═══ DATA FOR THIS TASK

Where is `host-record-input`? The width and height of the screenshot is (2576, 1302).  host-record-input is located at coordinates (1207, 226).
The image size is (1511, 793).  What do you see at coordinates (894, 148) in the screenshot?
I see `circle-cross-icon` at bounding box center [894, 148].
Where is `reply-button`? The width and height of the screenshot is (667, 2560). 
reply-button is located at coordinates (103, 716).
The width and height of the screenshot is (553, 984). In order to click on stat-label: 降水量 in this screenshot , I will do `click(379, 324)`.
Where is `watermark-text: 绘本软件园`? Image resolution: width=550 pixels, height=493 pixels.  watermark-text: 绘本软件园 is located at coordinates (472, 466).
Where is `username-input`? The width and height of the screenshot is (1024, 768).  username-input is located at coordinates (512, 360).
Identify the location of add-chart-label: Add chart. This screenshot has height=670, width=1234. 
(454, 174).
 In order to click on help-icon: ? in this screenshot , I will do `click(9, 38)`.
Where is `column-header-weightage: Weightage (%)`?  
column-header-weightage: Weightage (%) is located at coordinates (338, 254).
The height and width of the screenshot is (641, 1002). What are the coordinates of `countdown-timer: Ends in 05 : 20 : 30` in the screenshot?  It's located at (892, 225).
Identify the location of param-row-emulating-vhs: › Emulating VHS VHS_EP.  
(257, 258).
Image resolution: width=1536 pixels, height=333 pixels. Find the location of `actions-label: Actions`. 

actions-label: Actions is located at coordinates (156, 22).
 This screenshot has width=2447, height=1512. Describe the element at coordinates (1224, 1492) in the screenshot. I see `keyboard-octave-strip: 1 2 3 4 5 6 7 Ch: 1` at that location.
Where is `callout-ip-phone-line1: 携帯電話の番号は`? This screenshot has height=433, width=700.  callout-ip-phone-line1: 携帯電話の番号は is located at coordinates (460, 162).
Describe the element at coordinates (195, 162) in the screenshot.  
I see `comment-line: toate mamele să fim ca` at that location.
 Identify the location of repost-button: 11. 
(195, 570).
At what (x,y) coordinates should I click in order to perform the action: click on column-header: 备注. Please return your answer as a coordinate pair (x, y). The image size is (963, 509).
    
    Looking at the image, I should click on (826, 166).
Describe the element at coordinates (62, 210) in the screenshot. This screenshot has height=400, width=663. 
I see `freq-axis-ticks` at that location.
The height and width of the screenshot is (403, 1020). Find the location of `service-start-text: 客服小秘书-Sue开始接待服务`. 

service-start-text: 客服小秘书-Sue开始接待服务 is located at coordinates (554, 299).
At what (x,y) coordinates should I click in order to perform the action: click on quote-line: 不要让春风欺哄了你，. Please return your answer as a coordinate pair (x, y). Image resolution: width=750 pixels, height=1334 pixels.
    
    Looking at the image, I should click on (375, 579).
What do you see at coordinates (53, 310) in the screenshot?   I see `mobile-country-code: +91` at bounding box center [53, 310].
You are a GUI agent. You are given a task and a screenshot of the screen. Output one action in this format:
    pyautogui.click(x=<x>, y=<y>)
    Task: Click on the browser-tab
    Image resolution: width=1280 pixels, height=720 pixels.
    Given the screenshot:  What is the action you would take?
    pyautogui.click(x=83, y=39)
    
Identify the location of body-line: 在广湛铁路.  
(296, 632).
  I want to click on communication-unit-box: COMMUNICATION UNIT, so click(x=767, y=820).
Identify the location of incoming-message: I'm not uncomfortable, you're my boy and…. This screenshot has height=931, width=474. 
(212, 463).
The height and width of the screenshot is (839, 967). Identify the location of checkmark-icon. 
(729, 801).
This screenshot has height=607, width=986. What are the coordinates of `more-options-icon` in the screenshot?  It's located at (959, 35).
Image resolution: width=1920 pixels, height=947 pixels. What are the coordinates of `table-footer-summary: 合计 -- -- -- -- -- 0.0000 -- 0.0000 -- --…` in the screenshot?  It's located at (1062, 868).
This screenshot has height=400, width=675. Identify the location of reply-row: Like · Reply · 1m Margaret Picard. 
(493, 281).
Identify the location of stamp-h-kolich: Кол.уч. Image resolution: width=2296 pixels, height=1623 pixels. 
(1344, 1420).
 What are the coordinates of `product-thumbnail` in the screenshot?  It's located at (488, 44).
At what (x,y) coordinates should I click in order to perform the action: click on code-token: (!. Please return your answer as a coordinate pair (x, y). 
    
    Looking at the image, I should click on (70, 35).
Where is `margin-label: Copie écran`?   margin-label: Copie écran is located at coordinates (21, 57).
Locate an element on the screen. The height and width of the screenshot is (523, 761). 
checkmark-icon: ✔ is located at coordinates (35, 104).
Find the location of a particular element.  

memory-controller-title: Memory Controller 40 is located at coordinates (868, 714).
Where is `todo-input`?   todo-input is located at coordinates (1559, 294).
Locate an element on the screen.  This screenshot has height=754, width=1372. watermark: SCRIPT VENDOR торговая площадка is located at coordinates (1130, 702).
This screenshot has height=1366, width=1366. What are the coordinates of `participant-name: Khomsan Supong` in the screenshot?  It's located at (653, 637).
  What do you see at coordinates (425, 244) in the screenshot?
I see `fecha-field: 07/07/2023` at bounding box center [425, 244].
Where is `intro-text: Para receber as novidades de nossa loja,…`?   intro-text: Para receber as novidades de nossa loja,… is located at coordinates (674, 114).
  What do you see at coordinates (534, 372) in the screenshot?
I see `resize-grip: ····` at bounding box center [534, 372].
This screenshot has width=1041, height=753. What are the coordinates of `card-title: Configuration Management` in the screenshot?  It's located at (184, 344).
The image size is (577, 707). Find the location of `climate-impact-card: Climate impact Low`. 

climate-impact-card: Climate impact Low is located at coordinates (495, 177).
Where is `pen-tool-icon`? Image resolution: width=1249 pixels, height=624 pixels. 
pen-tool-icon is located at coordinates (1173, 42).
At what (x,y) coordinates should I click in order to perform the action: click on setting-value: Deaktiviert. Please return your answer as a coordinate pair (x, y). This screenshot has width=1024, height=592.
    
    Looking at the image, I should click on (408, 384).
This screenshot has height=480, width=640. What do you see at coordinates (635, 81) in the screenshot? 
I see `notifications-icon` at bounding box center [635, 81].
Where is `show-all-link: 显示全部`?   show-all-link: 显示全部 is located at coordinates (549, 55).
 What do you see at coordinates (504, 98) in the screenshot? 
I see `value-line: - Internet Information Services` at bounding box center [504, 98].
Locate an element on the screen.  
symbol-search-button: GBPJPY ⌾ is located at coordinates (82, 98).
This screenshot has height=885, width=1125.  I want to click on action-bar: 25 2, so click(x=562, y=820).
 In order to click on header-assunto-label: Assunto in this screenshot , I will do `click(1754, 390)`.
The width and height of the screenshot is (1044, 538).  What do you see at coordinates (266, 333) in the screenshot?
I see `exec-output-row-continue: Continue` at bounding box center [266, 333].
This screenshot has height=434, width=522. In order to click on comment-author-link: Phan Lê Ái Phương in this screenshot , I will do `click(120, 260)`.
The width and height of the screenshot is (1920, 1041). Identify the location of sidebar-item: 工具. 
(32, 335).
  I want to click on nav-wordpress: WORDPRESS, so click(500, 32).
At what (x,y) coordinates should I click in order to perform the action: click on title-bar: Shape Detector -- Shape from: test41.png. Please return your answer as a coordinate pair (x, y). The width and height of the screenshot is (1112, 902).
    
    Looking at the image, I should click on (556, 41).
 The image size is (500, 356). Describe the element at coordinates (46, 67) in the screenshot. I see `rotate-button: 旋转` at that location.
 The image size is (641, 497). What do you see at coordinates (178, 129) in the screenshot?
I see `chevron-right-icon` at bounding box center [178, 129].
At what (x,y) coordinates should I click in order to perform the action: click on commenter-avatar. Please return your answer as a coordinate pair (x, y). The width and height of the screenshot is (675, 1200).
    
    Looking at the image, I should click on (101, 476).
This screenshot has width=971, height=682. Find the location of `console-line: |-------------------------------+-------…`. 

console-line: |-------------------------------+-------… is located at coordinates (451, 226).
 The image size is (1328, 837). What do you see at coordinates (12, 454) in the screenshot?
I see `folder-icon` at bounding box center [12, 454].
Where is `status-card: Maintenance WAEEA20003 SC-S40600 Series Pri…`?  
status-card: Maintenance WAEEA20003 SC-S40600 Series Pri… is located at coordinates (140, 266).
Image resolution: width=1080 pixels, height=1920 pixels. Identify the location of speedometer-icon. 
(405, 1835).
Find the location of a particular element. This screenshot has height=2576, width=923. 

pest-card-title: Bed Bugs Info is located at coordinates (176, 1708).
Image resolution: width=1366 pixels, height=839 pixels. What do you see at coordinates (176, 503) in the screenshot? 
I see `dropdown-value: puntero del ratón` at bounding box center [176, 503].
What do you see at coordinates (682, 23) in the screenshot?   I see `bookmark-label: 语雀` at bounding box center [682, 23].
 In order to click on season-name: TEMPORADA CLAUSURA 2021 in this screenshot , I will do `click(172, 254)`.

══════

▶ [EXERCISE]: Echo the lines of data above without any changes, starting at the line that contains "coordinates (1130, 702)." and ending at the line that contains "In order to click on header-assunto-label: Assunto", with both of those lines included.

▶ [PROBLEM SOLUTION]:
Locate an element on the screen.  This screenshot has height=754, width=1372. watermark: SCRIPT VENDOR торговая площадка is located at coordinates (1130, 702).
This screenshot has height=1366, width=1366. What are the coordinates of `participant-name: Khomsan Supong` in the screenshot?  It's located at (653, 637).
  What do you see at coordinates (425, 244) in the screenshot?
I see `fecha-field: 07/07/2023` at bounding box center [425, 244].
Where is `intro-text: Para receber as novidades de nossa loja,…`?   intro-text: Para receber as novidades de nossa loja,… is located at coordinates (674, 114).
  What do you see at coordinates (534, 372) in the screenshot?
I see `resize-grip: ····` at bounding box center [534, 372].
This screenshot has width=1041, height=753. What are the coordinates of `card-title: Configuration Management` in the screenshot?  It's located at (184, 344).
The image size is (577, 707). Find the location of `climate-impact-card: Climate impact Low`. 

climate-impact-card: Climate impact Low is located at coordinates (495, 177).
Where is `pen-tool-icon`? Image resolution: width=1249 pixels, height=624 pixels. 
pen-tool-icon is located at coordinates (1173, 42).
At what (x,y) coordinates should I click in order to perform the action: click on setting-value: Deaktiviert. Please return your answer as a coordinate pair (x, y). This screenshot has width=1024, height=592.
    
    Looking at the image, I should click on (408, 384).
This screenshot has height=480, width=640. What do you see at coordinates (635, 81) in the screenshot? 
I see `notifications-icon` at bounding box center [635, 81].
Where is `show-all-link: 显示全部`?   show-all-link: 显示全部 is located at coordinates (549, 55).
 What do you see at coordinates (504, 98) in the screenshot? 
I see `value-line: - Internet Information Services` at bounding box center [504, 98].
Locate an element on the screen.  
symbol-search-button: GBPJPY ⌾ is located at coordinates (82, 98).
This screenshot has height=885, width=1125.  I want to click on action-bar: 25 2, so click(x=562, y=820).
 In order to click on header-assunto-label: Assunto in this screenshot , I will do `click(1754, 390)`.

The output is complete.